Requirement 1:
From the Jennings heritage text, list the channels through which JHP would circulate its materials and articles.
Requirement 2:
Continue the Jennings heritage text from its final sentence.

Exercise text:
※ ※ ※

Family records are well-documented and contain inspiring lore for all Americans to recapture. In addition to military, political and pioneering heritage, farming was an important avocation cutting across generations of Jennings in virtual every region of the country, contributing to a deep sense of traditional values.

As pressure increases in rural America, with the continuing grind of one of the nation's worst agricultural recessions in our history, the plight of America's farmers and small agribusinesses needs attention. It is ironic that in the broader crisis since September 11, the nation's food security has been placed at greater risk, largely due to greed of special interests and ignorance of the general public - of agriculture's and food systems realities. At a time when many Americans are searching for history's lessons and stability provided by traditional values and the heartland, the media is dominated by price-fixing scandals, international trade disputes centered on agriculture, genetic engineering issues, tainted meat and school lunches, ethanol and farm foreclosures. A few years ago the USDA even abolished its own office of history over cries of protest.

Formed in 1967 after a White House meeting between President Lyndon Johnson and Henry Heinz of Heinz Food Company, the Agribusiness Council (ABC) has developed considerable experience in working with agricultural preservation/history and civic associations. ABC's Heritage Preservation Committee (HPC) has been in the vanguard of efforts to protect agricultural history in coordinating with state counterpart associations and HPC has worked closely with groups interested in preserving agriculture's role in the broader understanding of American history (see outline for Heritage Preservation Committee at ABC is a nonprofit and tax-exempt 501(c) (3) voluntary organization.

Method of Operation
JHP would utilize funding to develop research and outreach kits on particular Jennings leaders in relation to historical events and circulate these materials and articles through the internet, traditional media, and educational institutions. A good example of how this campaign would work can be illustrated with the Stephen Jennings "Cornerstone of Courage" article (February-May 2002). The article was researched and written from sources at the Library of Congress, then published in the Union News/Springfield MA (May 13) and circulated widely on the internet in a subsite created by the HPC. The article has sparked international interest and was very positively acclaimed in Canada (Quebec), as it underscored early cooperation between French and English colonies. Teacher trainer kits have been produced and circulated for civics education.

※ ※ ※

Supplied data:
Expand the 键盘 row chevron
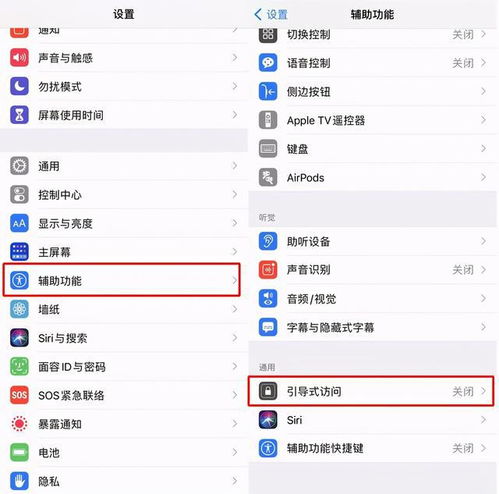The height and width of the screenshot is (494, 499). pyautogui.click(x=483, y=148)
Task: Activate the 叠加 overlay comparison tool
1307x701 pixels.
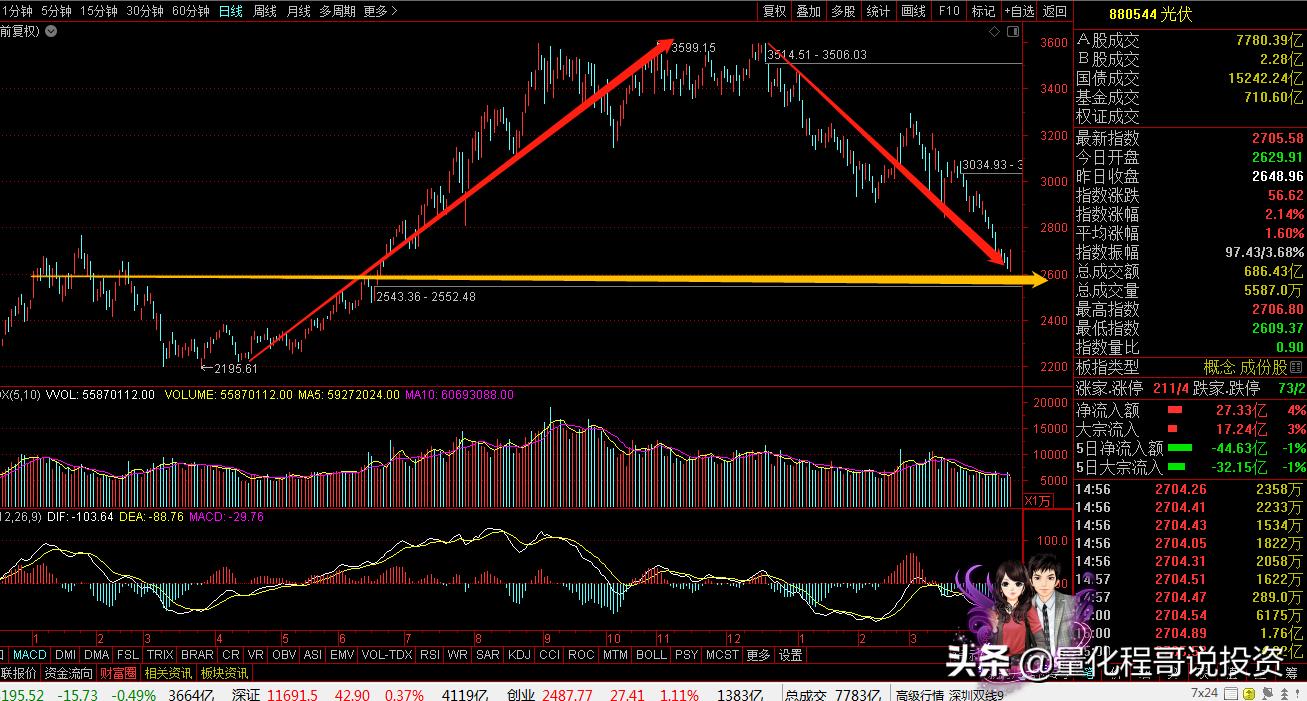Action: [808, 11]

※ ※ ※

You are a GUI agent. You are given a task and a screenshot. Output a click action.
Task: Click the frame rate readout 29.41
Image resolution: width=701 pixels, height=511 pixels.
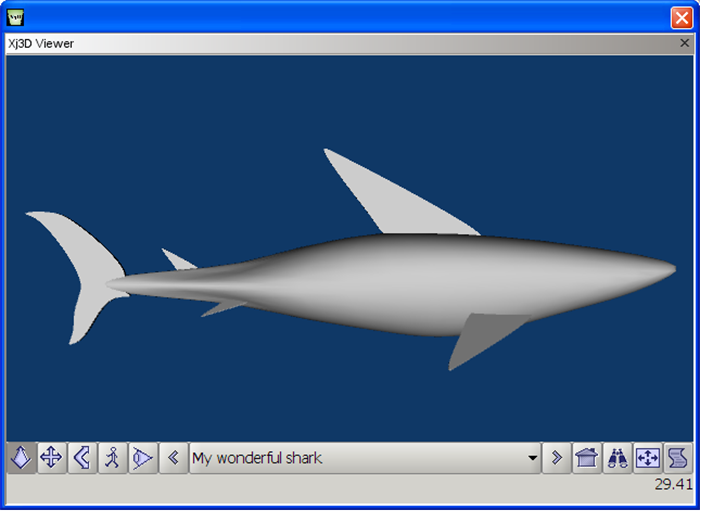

※ ※ ※

Answer 1:
- The internet
- Traditional media
- Educational institutions

Answer 2:
Future Direction and Activities
JHP will undertake to poll its contributors and subscribers with the objective of convening a national meeting/reunion for those interested in developing programs/themes working with pioneering, military, and civic/political leadership examples demonstrated by different Jennings lives throughout U.S. history. Leadership in existing recognition projects, including former President Jimmy Carter, would also be consulted for ideas/suggestions on tailoring the project outreach for maximum positive effectiveness.

(Photo courtesy of Jennings Heritage archives)

QUABOAG HISTORY -- Nick Hollis speaking on Jennings Heritage before historical consortium in West Brookfield, Massachusetts (April 25, 2004). Ancestor, Calvin Jennings, appears on PowerPoint slide presentation.

JHP is partially supported in its work by voluntary contributions from individuals (both Jennings family members and others) who wish to see the research promulgated and shared in articles, lecture/slide presentations, and internet publication with a broader public at this unique time of testing in our nation's history. Contributors will be listed on the Web site and in all publications (unless requested otherwise), will be invited to all events, and will receive periodic updates on the project's progress. JHP needs untied funding support for Web site maintenance/development, travel, printing/mailing, research interns, and other costs.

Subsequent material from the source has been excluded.